If you can see a creature's mouth while it is speaking a language you understand, you can interpret what it's saying by reading its lips.
You have a +5 bonus to your passive Wisdom (Perception) and passive Intelligence (Investigation) scores.
Observant: Looking Good
Review by Sam West, Twitter:@CrierKobold
I have known DMs who struggle with Observant. It leans on a mechanic that is somewhat controversial (passive skills) with the bulk of its mechanical power, and comes with a bonus Wisdom that can often make it feel “free”. If you’re changing an odd Wisdom score to an even one for that sweet +1 to your wisdom modifier, why not also get a +5 to your passive perception and investigation, right?
The problem I think lies with what game elements observant feels like it makes obsolete.

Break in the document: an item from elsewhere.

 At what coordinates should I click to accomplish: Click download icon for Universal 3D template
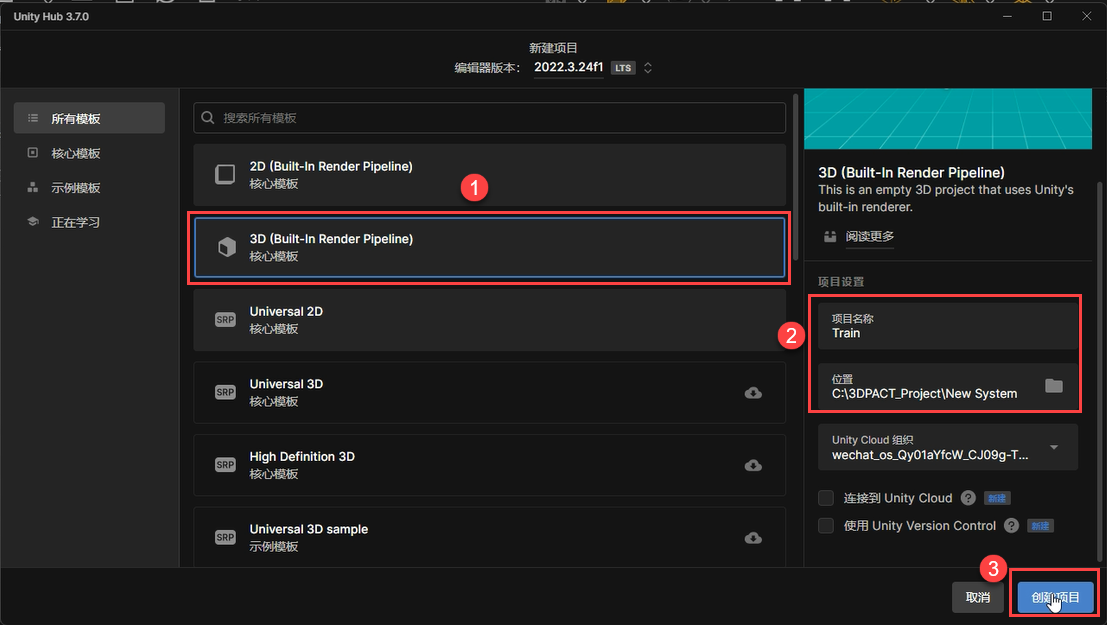click(x=753, y=393)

At level one, a variant human druid is likely starting with a +5 to their perception (+3 Wis, +2 prof. bonus), and a passive perception score of 15. With observant, this bumps it up to 20. Starting with a 20 passive perception means the majority of hidden creatures for the tier are going to feel like they’re automatically detected, and there are no countermeasures to deal with it outside of pumping up numbers higher and higher. Out the gate, it can feel like one player’s existence defeats any ambush set ups, and if they ever don’t notice something odd about the bushes along the path before goblins jump the group, can end up feeling like they took a feat that’s being promptly ignored. It can feel very much like a feast or famine mechanic: either no hidden creatures exist any more, or Observant doesn’t function the way they envision it should.
It doesn’t help that the passive skills aren’t consistently used table to table. Some DMs will record everyone's passive perception at the beginning of a campaign, and regularly use it to determine what players experience. Other tables will ask for group perception checks in place of passive perception entirely, which can make Observant literally fail to function. A new player picking up the feat because they like the idea of a Sherlock Holmes like rogue or cleric may find it acts purely as an ability score improvement with no meaningful text beyond that. The lip reading mechanic is cool and all, but I’m confident even at the most dedicated espionage tables, it will crop up only a handful of times a campaign.
Personally, I detest Observant. I don’t usually run a lot of ambushes and hidden monsters as I find player’s can find them frustrating to engage with. There is already a disconnect between what the players and DM see at every stage; we’re all imagining our own version of every scene in our minds, it's just the nature of RPGs. Observant asks me then to hide things specifically so one player can always find them just by existing, which isn’t exciting or engaging, it just changes how I have to present information for a player to feel like a choice they made in character building matters. It falls almost entirely on the DM to make the player’s feat feel “worth it” without them ever needing to actually try to use it. I’m not about that.
At some tables, Observant is going to be incredibly powerful. Noticing most hidden creatures throughout all tiers of play is valuable, and the lip-reading bit is a fun, flavorful tool to engage with. I wish the feat expanded on the lip-reading idea by opening up more ways information can be discerned beyond a +5 flat mod that the DM is solely responsible for tracking. I wouldn’t recommend taking it as I don’t find it to be particularly fun, but fun’s subjective. Maybe it’ll work perfectly fine for you and your group, and will regularly fulfill that hyper observant fantasy you’re going for.